Elementary school boundaries up for discussion Tuesday

BARBARAELLEN KOCH FILE PHOTO
BARBARAELLEN KOCH FILE PHOTO

After a group of parents took issue recently with the district’s elementary school assignment boundaries, the Riverhead Board of Education will discuss at next Tuesday’s meeting exactly how the current school lines came to be.

The issue sparked at a March 12 meeting when residents questioned why students living in Calverton Hills are required to enroll at Phillips Avenue School in Riverside when Riley Avenue Elementary School in Calverton is closer to them.

Riley Avenue is just three miles from Calverton Hills, while Phillips Avenue is 5.5 miles away.

South Jamesport resident and former school board president Angela DeVito had requested at the April 22 meeting that the school board add the discussion item to the next agenda so the district could explain why some elementary students do not attend the schools closest to their homes.

Ms. DeVito has questioned whether the current boundaries are forcing more minority students into certain schools and believes the district could be in danger of losing federal aid known as Title I, a program designed to improve academic achievement among disadvantaged students.

“We might stand to have those funds jeopardized because we do have elementary schools that appear to be segregated,” she said during the March 25 school board meeting. “I’m saying that it appears; I’m not saying that it is.”

Superintendent Nancy Carney said during a recent interview that, according to school board meeting minutes, the decision to shift Calverton Hills students from Riley Avenue to Phillips Avenue was made Oct. 11, 1977, due to overcrowding at Riley. The shift took effect the following school year, she said.

After the March 12 meeting, Ms. Carney said she would be open to considering redrawing district boundaries if that’s the will of the Board of Education.

The Calverton Hills community was built in 1972 for the families of Grumman employees, she added, and those children initially attended school at Riley.

According to a previous News-Review report, many streets on the Brookhaven Town side of Calverton hamlet — South River Road, Nugent Drive, Pinehurst Boulevard and others — were reassigned from Riley to Phillips beginning in the 2002-03 school year, which is the last time Riverhead redistricted its elementary schools.

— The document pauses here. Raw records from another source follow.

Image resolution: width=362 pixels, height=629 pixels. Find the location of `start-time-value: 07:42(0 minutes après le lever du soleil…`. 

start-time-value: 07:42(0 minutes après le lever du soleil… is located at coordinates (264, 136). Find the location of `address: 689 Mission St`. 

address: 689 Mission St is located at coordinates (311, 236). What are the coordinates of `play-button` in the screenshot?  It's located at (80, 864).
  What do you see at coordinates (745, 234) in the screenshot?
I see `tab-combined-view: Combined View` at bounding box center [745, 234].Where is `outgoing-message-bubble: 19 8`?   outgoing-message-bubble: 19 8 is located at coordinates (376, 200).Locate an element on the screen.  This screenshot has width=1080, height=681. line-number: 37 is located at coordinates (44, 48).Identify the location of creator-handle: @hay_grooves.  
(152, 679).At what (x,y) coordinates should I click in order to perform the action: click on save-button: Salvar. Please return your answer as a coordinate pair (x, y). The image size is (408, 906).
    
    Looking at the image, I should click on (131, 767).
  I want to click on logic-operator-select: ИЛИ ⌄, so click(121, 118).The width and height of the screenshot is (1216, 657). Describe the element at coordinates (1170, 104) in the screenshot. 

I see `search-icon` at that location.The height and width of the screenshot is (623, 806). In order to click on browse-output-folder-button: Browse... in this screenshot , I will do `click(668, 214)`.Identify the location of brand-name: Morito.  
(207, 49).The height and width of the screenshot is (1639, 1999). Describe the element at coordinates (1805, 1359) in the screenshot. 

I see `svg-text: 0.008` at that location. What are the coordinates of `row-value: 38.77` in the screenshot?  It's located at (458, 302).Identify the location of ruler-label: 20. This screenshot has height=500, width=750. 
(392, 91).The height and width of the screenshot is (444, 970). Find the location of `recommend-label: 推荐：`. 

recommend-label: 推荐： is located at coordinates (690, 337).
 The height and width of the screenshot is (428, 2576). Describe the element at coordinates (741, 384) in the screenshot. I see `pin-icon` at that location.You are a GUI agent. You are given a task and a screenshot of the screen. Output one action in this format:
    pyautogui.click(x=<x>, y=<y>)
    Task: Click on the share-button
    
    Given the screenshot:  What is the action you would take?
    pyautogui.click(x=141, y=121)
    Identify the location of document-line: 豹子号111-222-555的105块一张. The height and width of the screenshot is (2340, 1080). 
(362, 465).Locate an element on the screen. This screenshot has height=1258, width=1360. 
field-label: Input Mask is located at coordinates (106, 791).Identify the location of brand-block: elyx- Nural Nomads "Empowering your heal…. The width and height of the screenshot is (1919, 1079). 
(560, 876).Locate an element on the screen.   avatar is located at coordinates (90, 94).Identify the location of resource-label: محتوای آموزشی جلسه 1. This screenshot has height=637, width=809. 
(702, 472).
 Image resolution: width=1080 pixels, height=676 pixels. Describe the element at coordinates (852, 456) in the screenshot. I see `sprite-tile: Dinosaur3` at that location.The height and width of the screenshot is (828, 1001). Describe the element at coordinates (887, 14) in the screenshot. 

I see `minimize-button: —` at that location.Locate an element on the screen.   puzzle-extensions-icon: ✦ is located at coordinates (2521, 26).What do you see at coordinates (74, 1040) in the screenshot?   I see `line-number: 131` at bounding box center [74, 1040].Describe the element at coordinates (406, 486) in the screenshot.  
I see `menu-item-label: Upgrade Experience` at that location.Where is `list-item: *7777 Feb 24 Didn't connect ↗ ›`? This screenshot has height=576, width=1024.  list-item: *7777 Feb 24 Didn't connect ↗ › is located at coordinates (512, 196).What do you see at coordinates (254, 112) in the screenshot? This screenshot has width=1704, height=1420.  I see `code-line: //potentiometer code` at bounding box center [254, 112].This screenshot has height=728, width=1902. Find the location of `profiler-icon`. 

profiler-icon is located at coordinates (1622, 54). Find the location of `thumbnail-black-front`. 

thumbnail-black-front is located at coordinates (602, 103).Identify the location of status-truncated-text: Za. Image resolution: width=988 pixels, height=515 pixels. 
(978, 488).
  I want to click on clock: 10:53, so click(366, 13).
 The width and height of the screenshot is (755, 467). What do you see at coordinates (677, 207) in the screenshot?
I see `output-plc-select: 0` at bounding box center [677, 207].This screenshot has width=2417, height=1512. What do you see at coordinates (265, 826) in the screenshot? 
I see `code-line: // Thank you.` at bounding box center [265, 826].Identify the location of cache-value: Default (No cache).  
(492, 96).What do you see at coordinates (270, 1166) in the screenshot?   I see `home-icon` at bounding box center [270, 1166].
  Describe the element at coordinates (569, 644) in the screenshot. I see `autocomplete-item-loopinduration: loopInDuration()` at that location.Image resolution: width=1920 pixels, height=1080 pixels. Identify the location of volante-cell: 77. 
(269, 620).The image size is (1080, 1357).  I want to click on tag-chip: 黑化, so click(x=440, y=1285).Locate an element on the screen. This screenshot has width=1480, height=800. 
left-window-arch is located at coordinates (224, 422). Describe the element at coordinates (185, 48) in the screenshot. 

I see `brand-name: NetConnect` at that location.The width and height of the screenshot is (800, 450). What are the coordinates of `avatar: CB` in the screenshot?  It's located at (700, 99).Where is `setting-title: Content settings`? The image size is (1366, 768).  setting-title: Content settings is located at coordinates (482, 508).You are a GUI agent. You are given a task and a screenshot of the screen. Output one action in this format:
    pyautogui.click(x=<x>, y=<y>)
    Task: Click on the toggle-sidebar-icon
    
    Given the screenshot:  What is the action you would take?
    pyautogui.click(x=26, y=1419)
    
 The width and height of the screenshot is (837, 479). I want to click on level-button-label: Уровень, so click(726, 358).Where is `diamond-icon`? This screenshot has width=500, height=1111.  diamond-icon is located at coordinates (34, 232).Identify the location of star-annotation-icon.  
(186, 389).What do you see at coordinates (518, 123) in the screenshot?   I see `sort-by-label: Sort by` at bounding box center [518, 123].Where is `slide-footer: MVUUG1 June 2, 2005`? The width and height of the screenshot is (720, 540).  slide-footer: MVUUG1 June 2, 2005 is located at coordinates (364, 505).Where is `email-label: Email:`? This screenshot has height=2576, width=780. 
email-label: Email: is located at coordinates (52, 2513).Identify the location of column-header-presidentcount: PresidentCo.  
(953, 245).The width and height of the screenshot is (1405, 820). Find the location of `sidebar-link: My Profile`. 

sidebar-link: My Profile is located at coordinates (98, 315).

The district’s goal for that shift was to alleviate overcrowding following expansions of the Aquebogue, Riley Avenue and Phillips Avenue schools. At that time, the district also moved many students living west of Roanoke Avenue — including areas like the Roanoke Avenue apartments — to Riley Avenue to minimize concern that previous boundaries sent most minority children to either Phillips or Roanoke avenue schools.